COLUMBIA, Mo. -- Researchers at the University of Missouri-Columbia recently created a model of proline dehydrogenase, an important cancer-preventing enzyme in the human body, and analyzed how it works. A paper detailing their results was published today in the Journal of Biological Chemistry.
Proline dehydrogenase is important because it plays a role in apoptosis, the process of cell death, by enabling the creation of superoxide, a highly reactive electron-rich oxygen species. Superoxide is involved in the destruction of damaged cells and therefore is important in preventing the development and spread of cancer. The protein proline dehydrogenase "opens up to allow oxygen to 'steal' electrons" and create a superoxide, said Tommi A. White, an MU doctoral student in biochemistry.
White worked with John J. Tanner, professor of chemistry and biochemistry in MU's College of Arts and Science, and Navasona Krishnan, a doctoral student at the Unviersity of Nebraska-Lincoln, and Donald F. Becker, an associate professor at the University of Nebraska-Lincoln, to create the first model of proline dehydrogenase. Because the human form of this enzyme is difficult to work with, the team studied proline dehydrogenase from the bacteria Thermus thermophilus. They used bioinformatics and biochemical studies to show that this enzyme is functionally similar to the human version, so their results can be generalized to the human version, as well as the bacterial version.

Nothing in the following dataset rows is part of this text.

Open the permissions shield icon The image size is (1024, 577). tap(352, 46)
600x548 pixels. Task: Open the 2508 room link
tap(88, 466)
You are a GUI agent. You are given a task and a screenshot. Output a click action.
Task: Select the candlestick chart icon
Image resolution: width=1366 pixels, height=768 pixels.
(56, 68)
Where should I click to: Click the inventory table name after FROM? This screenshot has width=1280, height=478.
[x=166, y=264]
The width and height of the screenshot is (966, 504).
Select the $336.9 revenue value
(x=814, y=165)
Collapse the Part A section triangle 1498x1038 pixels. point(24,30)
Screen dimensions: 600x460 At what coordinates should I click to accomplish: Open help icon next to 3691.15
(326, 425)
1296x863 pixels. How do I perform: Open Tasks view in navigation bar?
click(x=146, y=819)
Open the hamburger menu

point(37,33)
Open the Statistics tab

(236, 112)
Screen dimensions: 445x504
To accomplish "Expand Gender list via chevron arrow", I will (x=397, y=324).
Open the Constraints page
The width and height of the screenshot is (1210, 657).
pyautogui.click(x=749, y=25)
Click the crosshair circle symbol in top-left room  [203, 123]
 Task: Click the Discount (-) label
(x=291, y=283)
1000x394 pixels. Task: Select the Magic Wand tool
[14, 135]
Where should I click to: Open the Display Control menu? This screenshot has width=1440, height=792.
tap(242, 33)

Using X-ray crystallography and biochemical analysis, the team created a model of proline dehydrogenase that can tell scientists more about the molecule's structure and functions.
"The three-dimensional model tells us a lot about the structure of the molecules and helps us understand how they work," Tanner said. "This protein is important in cancer prevention because it enables the creation of superoxide, which aid in cell death. Cells aren't meant to live forever, and at some point, they need to die and be destroyed. Cells that are damaged or diseased are usually destroyed in this process. Our structure tells us how oxygen gets access to electrons stored in the enzyme. We think we've identified a gate that opens to let oxygen into the enzyme where the electrons are stored."
In this way, proline dehydrogenase is important in preventing cancer. White said it's unusual for proline dehydrogenase to be involved in such a process because the usual job of this type of enzyme is to transfer electrons to the mitochondrial membrane, not allow them to be attached to oxygen to create highly reactive superoxides.
Tanner and White said they hope to continue to study proline dehydrogenase and the molecules that can inactivate it. They also plan to examine another protein they suspect works in collaboration with proline dehydrogenase to understand how that protein affects the cancer-preventing abilities of proline dehydrogenase.